At the Ft. Worth show barn, Bob & I took 10 chocolates to present them to the ARBA Standards Committee. I asked Jennifer Milburn to look them all over to make sure of the six rabbits that would be presented had nothing wrong with them. She noticed a tiny spot on the tip of the right ear on one of the Jr. bucks, so I had to go with the one that had the rough fur. One of the Sr. bucks had too narrow of eye bands in her opinion, so I went with the older buck. This older buck had weepy eyes from allergies we guessed. I got this cleared up by using Clear Eyes & baby wipes to clean the fur around the eyes. Thank you Jennifer for all your help through the years.
When the chocolates were in the show cages for the standard committee to look at them, the judges kept coming back to look at the Sr. buck because they found a very small pimple on the sheath of his penis which they determined was not an abscess which could be a disqualification. This was a very nerve racking time because I could see all of my work going down the drain. I prayed for the Lord to give me strength to accept whatever the decision was. I had already told everyone that it was in Godís hands for what ever happens. The chairman of the committee, Tex Thomas, called me to the table to give me the results of their decision. I was delighted when he told me the chocolates passed. Thank all of you on the standards committee for all the hard work that you do & helping me accomplish this goal.
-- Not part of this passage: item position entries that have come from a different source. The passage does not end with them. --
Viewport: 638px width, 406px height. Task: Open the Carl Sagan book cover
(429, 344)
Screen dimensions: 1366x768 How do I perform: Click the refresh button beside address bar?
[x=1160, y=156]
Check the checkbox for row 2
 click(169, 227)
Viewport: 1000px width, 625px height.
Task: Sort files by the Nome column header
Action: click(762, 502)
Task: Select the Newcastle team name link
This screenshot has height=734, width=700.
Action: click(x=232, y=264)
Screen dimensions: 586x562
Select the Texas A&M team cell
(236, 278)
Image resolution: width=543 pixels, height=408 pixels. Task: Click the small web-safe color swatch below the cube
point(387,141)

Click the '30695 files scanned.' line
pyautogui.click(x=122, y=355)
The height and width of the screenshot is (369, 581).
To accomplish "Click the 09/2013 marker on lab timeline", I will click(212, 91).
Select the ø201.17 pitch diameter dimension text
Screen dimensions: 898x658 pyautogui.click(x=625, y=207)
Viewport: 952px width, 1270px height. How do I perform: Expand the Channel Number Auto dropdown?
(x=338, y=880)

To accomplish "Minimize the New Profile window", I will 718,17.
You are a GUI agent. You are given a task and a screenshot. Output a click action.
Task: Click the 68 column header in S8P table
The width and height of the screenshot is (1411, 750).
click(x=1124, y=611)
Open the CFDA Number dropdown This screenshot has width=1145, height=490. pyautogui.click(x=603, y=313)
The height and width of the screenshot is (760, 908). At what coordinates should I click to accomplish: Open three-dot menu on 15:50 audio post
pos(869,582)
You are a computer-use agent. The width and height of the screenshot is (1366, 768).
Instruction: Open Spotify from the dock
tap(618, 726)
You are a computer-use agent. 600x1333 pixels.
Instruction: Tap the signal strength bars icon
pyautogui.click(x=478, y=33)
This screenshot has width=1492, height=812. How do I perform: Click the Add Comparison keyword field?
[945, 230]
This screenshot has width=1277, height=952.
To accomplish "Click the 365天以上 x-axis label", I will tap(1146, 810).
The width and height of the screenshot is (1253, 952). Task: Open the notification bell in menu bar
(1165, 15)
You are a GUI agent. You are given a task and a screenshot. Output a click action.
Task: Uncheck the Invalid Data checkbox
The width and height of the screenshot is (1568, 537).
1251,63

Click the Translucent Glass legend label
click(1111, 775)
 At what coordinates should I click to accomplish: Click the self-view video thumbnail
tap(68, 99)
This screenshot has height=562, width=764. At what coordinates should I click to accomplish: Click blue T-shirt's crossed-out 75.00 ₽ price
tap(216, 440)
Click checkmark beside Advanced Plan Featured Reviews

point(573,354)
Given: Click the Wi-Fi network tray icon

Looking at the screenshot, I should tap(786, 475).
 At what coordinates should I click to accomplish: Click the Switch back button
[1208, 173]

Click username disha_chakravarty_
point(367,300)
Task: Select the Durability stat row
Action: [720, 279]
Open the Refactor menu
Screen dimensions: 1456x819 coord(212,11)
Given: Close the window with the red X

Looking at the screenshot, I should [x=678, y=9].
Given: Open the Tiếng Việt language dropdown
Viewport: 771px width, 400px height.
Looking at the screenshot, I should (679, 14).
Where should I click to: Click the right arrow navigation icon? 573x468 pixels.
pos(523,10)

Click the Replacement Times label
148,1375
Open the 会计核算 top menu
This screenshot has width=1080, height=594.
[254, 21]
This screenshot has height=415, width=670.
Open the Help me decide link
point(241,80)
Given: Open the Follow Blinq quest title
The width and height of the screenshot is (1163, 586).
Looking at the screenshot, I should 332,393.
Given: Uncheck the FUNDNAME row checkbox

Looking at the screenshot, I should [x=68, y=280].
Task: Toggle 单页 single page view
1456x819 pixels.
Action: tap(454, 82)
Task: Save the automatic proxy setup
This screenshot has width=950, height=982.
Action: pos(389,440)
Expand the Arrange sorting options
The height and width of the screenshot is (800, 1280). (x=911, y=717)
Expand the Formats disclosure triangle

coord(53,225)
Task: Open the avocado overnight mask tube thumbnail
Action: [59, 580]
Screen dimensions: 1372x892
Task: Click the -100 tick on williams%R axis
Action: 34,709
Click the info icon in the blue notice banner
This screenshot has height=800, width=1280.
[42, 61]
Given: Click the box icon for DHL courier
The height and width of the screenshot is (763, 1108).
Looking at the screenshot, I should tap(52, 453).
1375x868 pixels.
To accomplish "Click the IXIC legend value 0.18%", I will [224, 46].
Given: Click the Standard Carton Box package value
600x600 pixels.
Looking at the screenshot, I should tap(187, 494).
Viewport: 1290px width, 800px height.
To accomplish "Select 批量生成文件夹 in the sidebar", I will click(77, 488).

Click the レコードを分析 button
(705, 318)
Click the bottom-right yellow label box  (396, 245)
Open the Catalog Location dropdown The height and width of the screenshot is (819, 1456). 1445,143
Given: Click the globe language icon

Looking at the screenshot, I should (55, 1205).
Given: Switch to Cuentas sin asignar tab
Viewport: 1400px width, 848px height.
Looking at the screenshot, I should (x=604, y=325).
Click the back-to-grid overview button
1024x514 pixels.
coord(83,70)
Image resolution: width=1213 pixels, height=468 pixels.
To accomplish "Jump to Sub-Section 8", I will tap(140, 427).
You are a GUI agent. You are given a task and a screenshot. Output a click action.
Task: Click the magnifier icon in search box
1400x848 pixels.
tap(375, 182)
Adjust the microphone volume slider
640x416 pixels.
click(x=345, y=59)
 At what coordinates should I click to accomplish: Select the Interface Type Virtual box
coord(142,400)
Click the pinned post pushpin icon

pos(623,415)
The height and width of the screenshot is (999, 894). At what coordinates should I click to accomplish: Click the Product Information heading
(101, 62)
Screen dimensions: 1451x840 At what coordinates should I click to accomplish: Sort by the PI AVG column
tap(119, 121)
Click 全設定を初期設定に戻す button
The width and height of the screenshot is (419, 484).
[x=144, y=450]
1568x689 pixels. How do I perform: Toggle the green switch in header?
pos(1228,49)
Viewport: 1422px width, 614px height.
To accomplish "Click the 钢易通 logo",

The yells & clapping of hands when I raised my thumbs up, was a very pleasing sound. Thank all of you for standing behind me in this endeavor. Thank God for seeing me through this very trying time.
May the Dwarf Hotot Club be improved with this new variety & now all of you that have these beautiful rabbits in your barn can treat them like the black eye bands as soon as the announcement is made in the next Domestic Rabbit. They will be judged together. It will be much easier to get legs & easier for the judges eyes in dimly lighted show rooms.